Download or read book Three Essays on Corporate Debt Capital Structure and Managerial Entrenchment written by Hao Wang and published by . This book was released on 2007 with total page 276 pages. Available in PDF, EPUB and Kindle. Book excerpt: "In the third essay, we develop a valuation model that simultaneously captures credit risk and interest rate risk, and apply it to study the valuation of putable corporate bonds. We ask what risks put features provide insurance against in practice - credit risk, liquidity risk or interest rate risk - and to what degree? We find that they reduce the components of all three risks in bond spreads. The most important, perhaps surprisingly is default or spread risk, followed by term structure risk. The reduction in the liquidity component is present but rather small." --

Book Essays on Capital Structure Decisions

Download or read book Essays on Capital Structure Decisions written by Philipp Immenkötter and published by . This book was released on 2014 with total page 146 pages.
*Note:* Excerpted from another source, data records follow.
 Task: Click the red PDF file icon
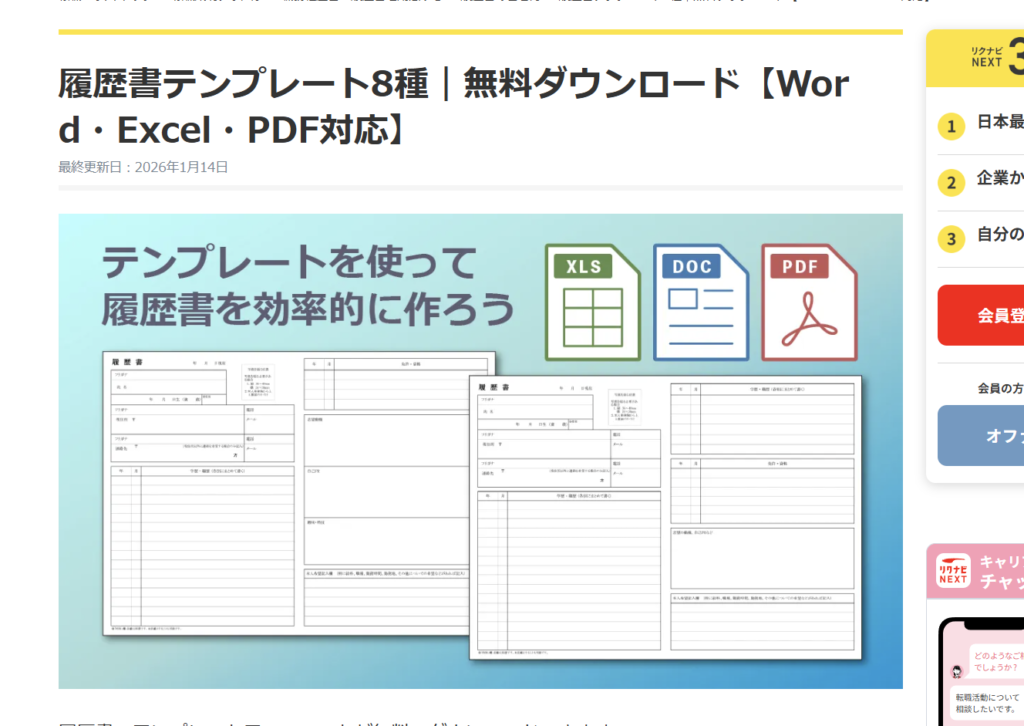809,302
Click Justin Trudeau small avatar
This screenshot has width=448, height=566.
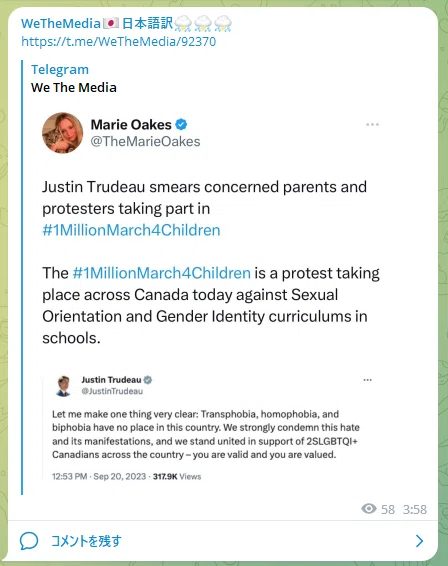pyautogui.click(x=64, y=386)
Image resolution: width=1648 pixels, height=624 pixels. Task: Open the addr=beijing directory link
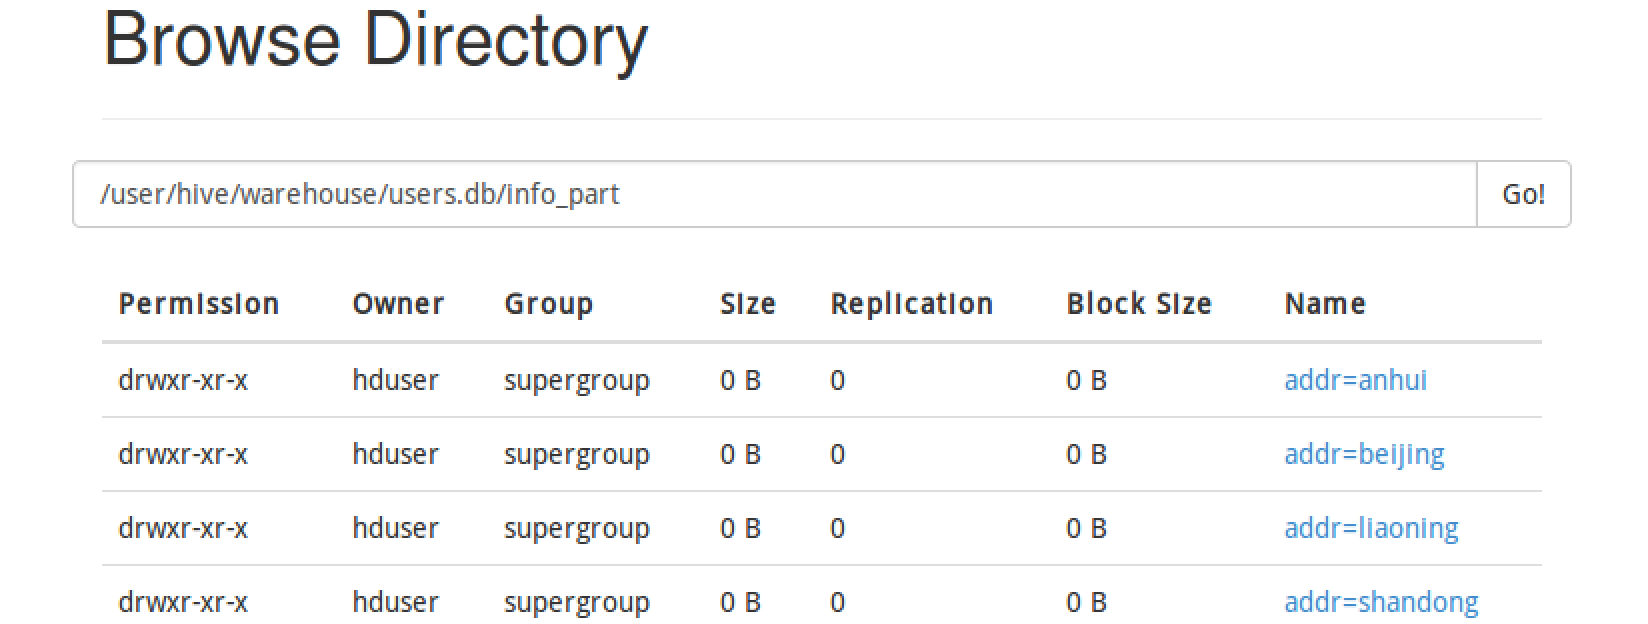point(1364,455)
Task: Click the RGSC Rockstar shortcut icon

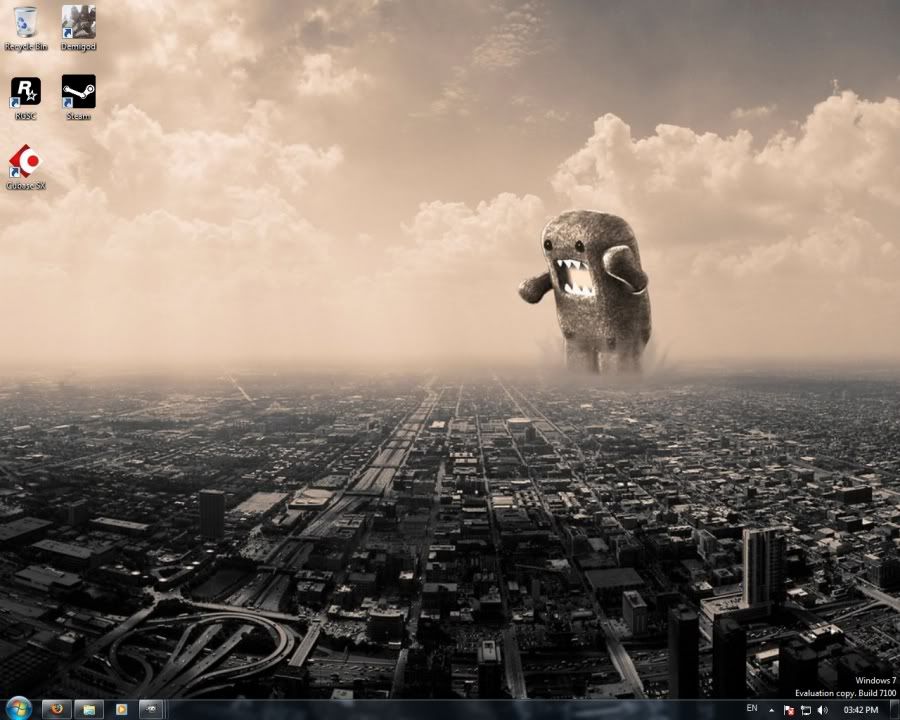Action: pos(26,93)
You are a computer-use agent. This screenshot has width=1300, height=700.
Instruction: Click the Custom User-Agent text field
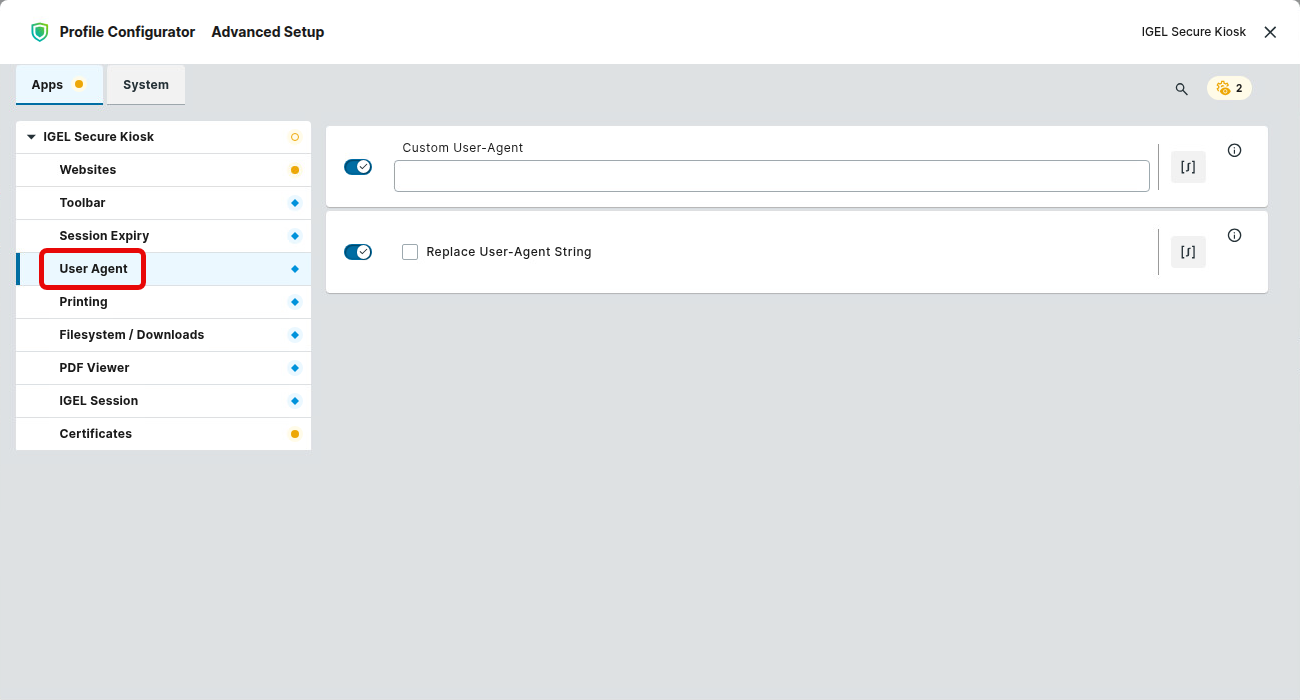pos(771,176)
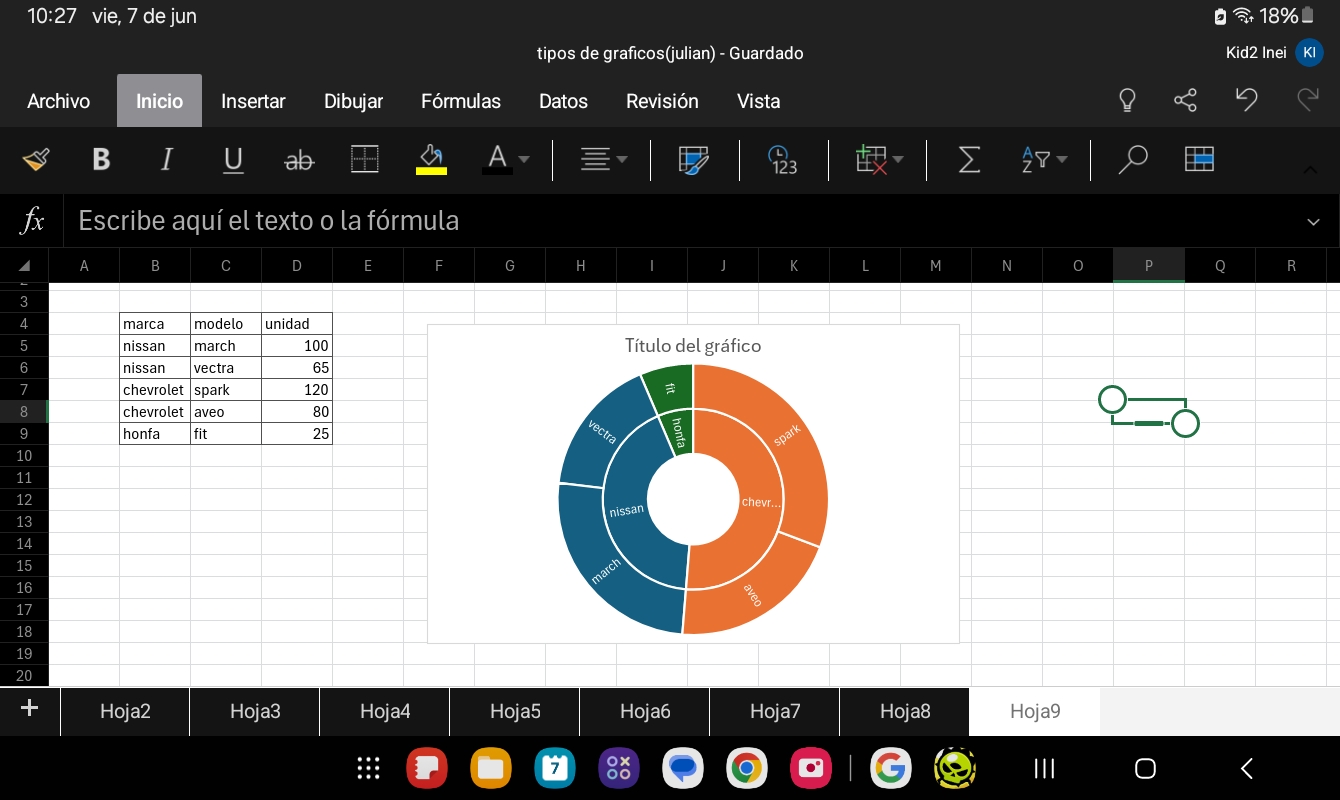Image resolution: width=1340 pixels, height=800 pixels.
Task: Expand the formula bar chevron
Action: click(1313, 221)
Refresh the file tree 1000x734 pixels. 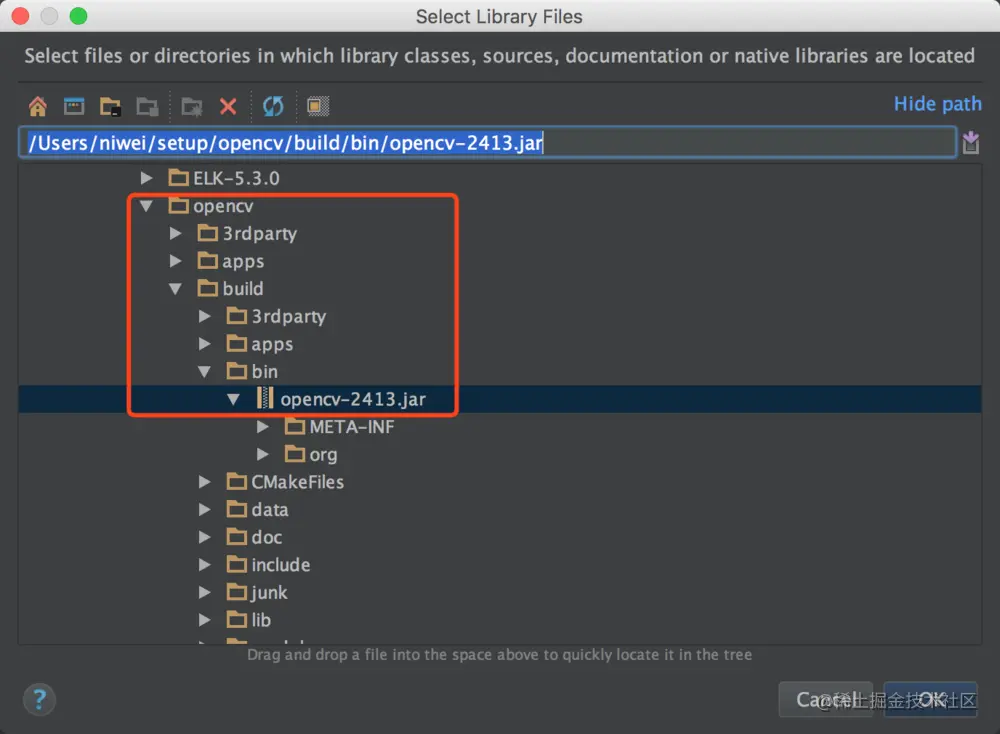[x=273, y=106]
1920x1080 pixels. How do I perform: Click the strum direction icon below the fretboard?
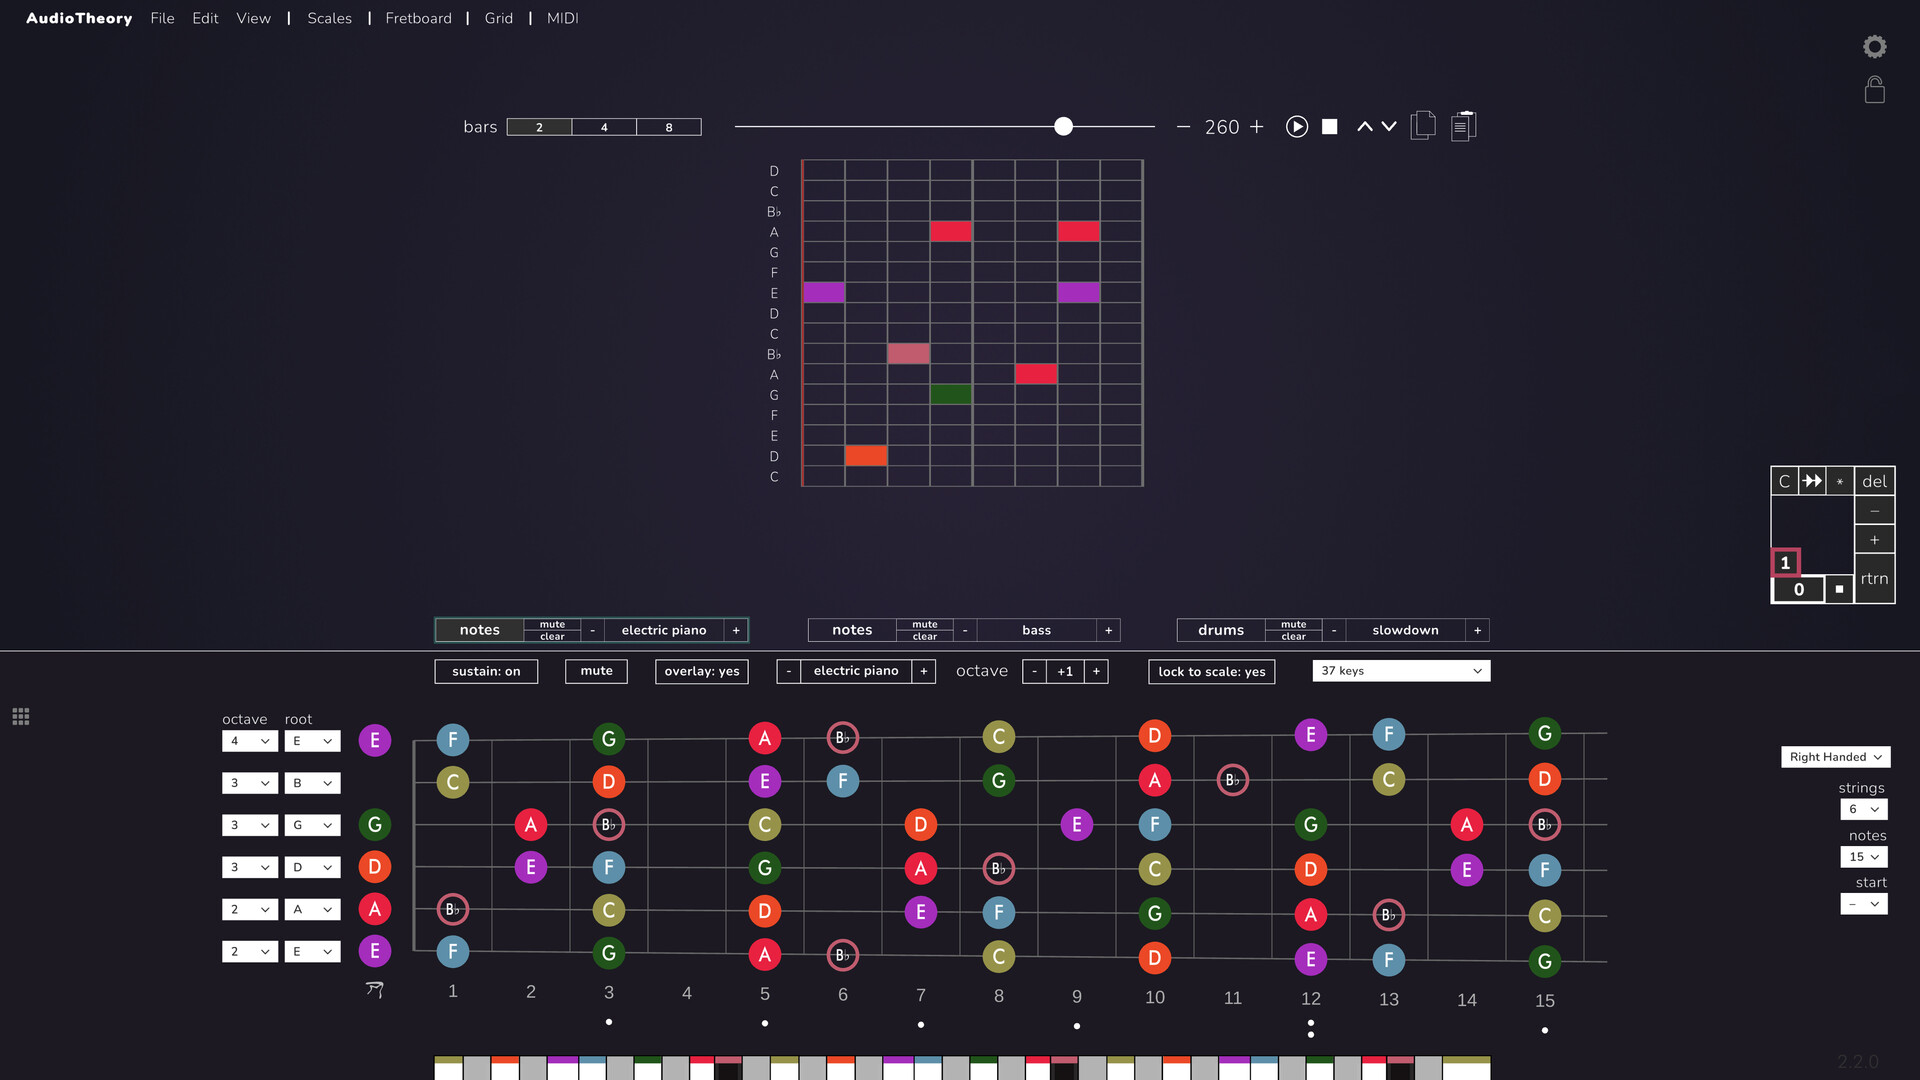point(375,990)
Available in PDF, EPUB and Kindle. Book excerpt:

Book Essays on Corporate Financial Management in Shipping

Download or read book Essays on Corporate Financial Management in Shipping written by Arman Gûlnur and published by . This book was released on 2022 with total page pages. Available in PDF, EPUB and Kindle. Book excerpt:

Book Essays on Capital Structure

Download or read book Essays on Capital Structure written by Andrew Hardy Roper and published by . This book was released on 2002 with total page 105 pages. Available in PDF, EPUB and Kindle. Book excerpt:

Book Three Essays on Empirical Corporate Finance

Download or read book Three Essays on Empirical Corporate Finance written by Brandon Julio and published by . This book was released on 2007 with total page pages. Available in PDF, EPUB and Kindle. Book excerpt: The second essay follows up on the first by investigating whether debt repurchase activity is consistent with the existence of an optimal capital structure. I find that the timing and size of debt repurchases are consistent with trade-off theories of capital structure. Specifically, the likelihood and size of debt repurchases is increasing in a firm's deviation from its estimated target. The positive abnormal returns around the announcement of repurchases are increasing in the deviation from the target debt level, consistent with an optimal capital structure.